Businesses worldwide are being impacted by Egregor malware. The first ransomware as a service form of malware doesn’t discriminate against any industry.
We often talk about how hackers tactics continually change and how bad actors don’t care how big your business is. What these threat actors care about is the information they can get their hands on, whether it’s used as a stepping stone toward a bigger goal or simply to sell on the dark web, information is their form of currency. In September, the FBI first noted a new ransomware called Egregor, which appears to be the first ransomware as a service form of malware.
Egregor, an occult term that signifies the collective energy or force of a group of individuals, has already been wreaking havoc on businesses worldwide. Barnes & Noble, Kmart, Ubisoft and Vancouver’s metro system Translink are all known victims. The variety of industries spanned here clearly indicates that the threat actors involved are not discriminating on where attacks take place. Not only that, but it is operating as a ransomware as a service model, per the FBI.
“Because of the large number of actors involved in deploying Egregor, the tactics, techniques and procedures (TTPs) used in its deployment can vary widely, creating significant challenges for defense and mitigation,” the FBI said.
They also noted the ways that Egregor infiltrates networks, including how it targets employee personal accounts, phishing emails with malicious attachments or exploits for RDP or VPNs. Once they have access, they can move laterally inside networks, meaning that if they get into an employee’s personal accounts and that account is accessed on a business network, then they can gain access to that network. Once on the business network, they are free to cause damage or lock systems to demand ransom.
The document released by the FBI gives a summary, describes what Egregor looks like to victims, mitigation procedures and reporting information. Besides its ransomware exploits, Egregor can also exfiltrate and encrypt files on the network, as well as leave a ransom note on locked machines to leave a set of instructions for the victim to follow. The instructions often include a way to communicate with the attacker(s) via an online chat. If the victim does not pay the ransom, the malware publishes the victim’s data to a public site. It has also been known for Egregor actors to use the print function on infiltrated machines to continuously print ransom notes.

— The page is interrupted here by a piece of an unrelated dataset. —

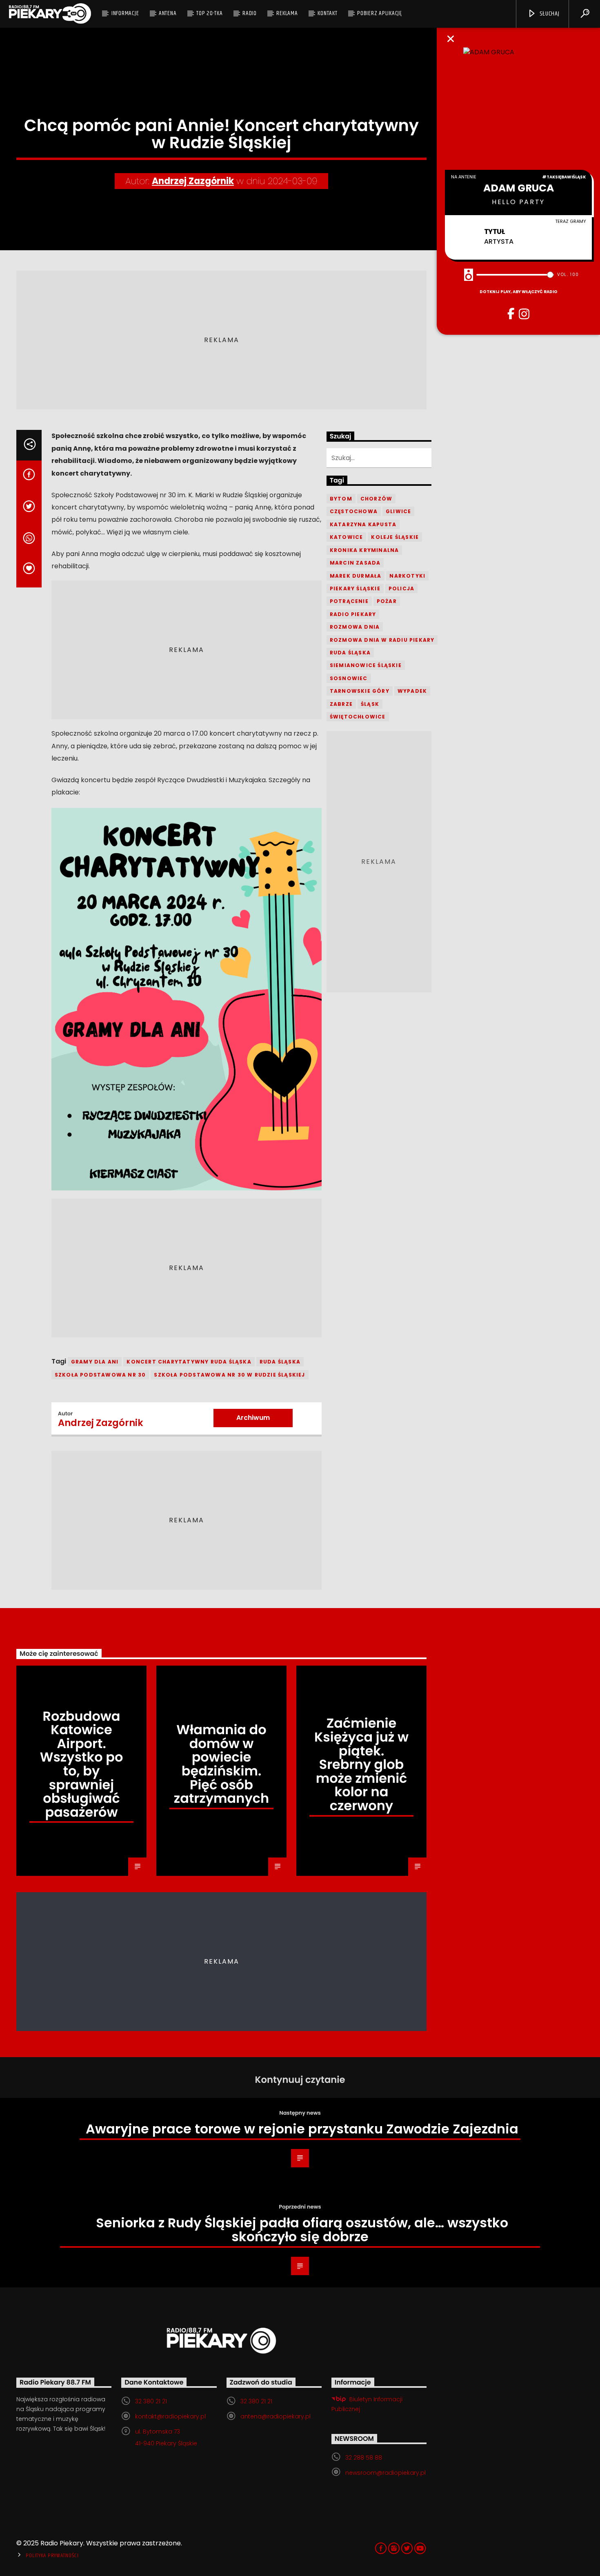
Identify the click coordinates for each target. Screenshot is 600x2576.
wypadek (412, 690)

The FBI, or any other law enforcement agency, will tell you not to pay the ransom. Report it and let the authorities help you because paying the ransom only makes the threat actors emboldened to keep doing what they are doing. However, we have discussed in the past how sometimes the best route for a business is to pay up and pray the actors behind the malware return stolen information and unlock victimized machines. For businesses, it’s a cost ratio. If it’s going to cost more to report the incident by contacting the FBI than it will to pay the ransom, the business decision tells you to pay the ransom. The threat actors behind Egregor malware know this and will take full advantage.
Regardless of whether your business pays a ransom or not, it is becoming increasingly clear that businesses need to change how they approach security. Not only in how InfoSec teams do their jobs and what budgets look like, not just in having business leaders listen to what security teams are saying and to take action now rather than later, but also in how training is approached. So much of ransomware is deployed via phishing schemes, well-designed socially-engineered phishing schemes. You must train your employees on what to look for, to not click links in emails, to not open attachments that aren’t an expected part of the business day.

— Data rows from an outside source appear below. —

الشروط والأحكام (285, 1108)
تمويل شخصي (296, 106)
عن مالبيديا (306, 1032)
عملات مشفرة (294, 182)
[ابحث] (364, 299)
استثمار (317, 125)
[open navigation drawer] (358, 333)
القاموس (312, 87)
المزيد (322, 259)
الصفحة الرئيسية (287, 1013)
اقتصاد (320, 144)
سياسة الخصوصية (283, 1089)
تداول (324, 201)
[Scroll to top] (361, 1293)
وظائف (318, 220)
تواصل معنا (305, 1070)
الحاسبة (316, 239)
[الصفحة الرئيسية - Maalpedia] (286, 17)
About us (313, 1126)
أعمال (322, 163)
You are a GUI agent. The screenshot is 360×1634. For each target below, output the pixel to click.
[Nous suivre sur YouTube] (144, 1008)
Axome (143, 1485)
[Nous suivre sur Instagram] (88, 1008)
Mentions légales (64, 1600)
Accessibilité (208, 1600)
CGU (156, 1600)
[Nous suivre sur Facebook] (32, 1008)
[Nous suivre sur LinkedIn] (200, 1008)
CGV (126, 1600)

Cybersecurity, information security, the security of every business worldwide is dependent on its employees knowing when to raise a flag. But employees cannot raise that flag if they don’t know they need to. Employees, specifically non-technical, customer-facing employees must go through cybersecurity awareness and training on a regular basis. And remember, if you aren’t sure where to start or what to teach or what any training should include, ask an expert! Not only can they be a resource to train your employees, but they can be that person who helps ensure your security is as tight as your internal team thinks it is.